## PROBLEM STATEMENT
Copy out the entries exactly, from the first line to the last.

[Dataset entries]

....................

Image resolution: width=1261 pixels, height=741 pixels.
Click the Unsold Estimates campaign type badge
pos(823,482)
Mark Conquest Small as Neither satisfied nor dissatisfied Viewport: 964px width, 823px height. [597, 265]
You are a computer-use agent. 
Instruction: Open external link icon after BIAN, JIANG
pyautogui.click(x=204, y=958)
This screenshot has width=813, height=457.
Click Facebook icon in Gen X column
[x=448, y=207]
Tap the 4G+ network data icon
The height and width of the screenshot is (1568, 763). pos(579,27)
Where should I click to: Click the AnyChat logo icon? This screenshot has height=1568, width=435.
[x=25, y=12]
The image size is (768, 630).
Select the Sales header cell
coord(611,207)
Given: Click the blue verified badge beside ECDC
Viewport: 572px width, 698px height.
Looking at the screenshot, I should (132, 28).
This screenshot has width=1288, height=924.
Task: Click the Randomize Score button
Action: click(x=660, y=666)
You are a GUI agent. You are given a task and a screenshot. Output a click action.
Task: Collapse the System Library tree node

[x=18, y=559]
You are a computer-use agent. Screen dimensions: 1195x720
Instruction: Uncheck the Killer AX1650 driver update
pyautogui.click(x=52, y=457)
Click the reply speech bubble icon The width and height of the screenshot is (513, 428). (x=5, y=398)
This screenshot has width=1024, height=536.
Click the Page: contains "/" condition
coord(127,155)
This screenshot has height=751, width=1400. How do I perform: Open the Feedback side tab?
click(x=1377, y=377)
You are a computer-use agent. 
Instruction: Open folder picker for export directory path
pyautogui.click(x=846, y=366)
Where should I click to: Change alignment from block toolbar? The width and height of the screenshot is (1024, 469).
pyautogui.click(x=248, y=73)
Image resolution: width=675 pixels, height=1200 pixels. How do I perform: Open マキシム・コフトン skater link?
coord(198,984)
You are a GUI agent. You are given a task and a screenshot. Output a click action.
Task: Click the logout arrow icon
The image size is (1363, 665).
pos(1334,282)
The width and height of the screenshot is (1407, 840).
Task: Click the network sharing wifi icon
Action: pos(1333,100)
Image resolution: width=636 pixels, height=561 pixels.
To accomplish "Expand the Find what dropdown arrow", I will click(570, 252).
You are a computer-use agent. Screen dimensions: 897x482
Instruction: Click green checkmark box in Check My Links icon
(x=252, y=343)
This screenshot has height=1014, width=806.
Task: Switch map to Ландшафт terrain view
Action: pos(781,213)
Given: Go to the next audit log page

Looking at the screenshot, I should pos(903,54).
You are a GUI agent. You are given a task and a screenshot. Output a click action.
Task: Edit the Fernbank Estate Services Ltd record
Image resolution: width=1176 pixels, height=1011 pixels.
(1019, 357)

....................

## WRITTEN RESPONSE
Image resolution: width=1261 pixels, height=741 pixels.
Click the Unsold Estimates campaign type badge
pos(823,482)
Mark Conquest Small as Neither satisfied nor dissatisfied Viewport: 964px width, 823px height. [597, 265]
You are a computer-use agent. 
Instruction: Open external link icon after BIAN, JIANG
pyautogui.click(x=204, y=958)
This screenshot has width=813, height=457.
Click Facebook icon in Gen X column
[x=448, y=207]
Tap the 4G+ network data icon
The height and width of the screenshot is (1568, 763). pos(579,27)
Where should I click to: Click the AnyChat logo icon? This screenshot has height=1568, width=435.
[x=25, y=12]
The image size is (768, 630).
Select the Sales header cell
coord(611,207)
Given: Click the blue verified badge beside ECDC
Viewport: 572px width, 698px height.
Looking at the screenshot, I should (132, 28).
This screenshot has width=1288, height=924.
Task: Click the Randomize Score button
Action: click(x=660, y=666)
You are a GUI agent. You are given a task and a screenshot. Output a click action.
Task: Collapse the System Library tree node

[x=18, y=559]
You are a computer-use agent. Screen dimensions: 1195x720
Instruction: Uncheck the Killer AX1650 driver update
pyautogui.click(x=52, y=457)
Click the reply speech bubble icon The width and height of the screenshot is (513, 428). (x=5, y=398)
This screenshot has width=1024, height=536.
Click the Page: contains "/" condition
coord(127,155)
This screenshot has height=751, width=1400. How do I perform: Open the Feedback side tab?
click(x=1377, y=377)
You are a computer-use agent. 
Instruction: Open folder picker for export directory path
pyautogui.click(x=846, y=366)
Where should I click to: Change alignment from block toolbar? The width and height of the screenshot is (1024, 469).
pyautogui.click(x=248, y=73)
Image resolution: width=675 pixels, height=1200 pixels. How do I perform: Open マキシム・コフトン skater link?
coord(198,984)
You are a GUI agent. You are given a task and a screenshot. Output a click action.
Task: Click the logout arrow icon
The image size is (1363, 665).
pos(1334,282)
The width and height of the screenshot is (1407, 840).
Task: Click the network sharing wifi icon
Action: pos(1333,100)
Image resolution: width=636 pixels, height=561 pixels.
To accomplish "Expand the Find what dropdown arrow", I will click(570, 252).
You are a computer-use agent. Screen dimensions: 897x482
Instruction: Click green checkmark box in Check My Links icon
(x=252, y=343)
This screenshot has height=1014, width=806.
Task: Switch map to Ландшафт terrain view
Action: pos(781,213)
Given: Go to the next audit log page

Looking at the screenshot, I should pos(903,54).
You are a GUI agent. You are given a task and a screenshot. Output a click action.
Task: Edit the Fernbank Estate Services Ltd record
Image resolution: width=1176 pixels, height=1011 pixels.
(1019, 357)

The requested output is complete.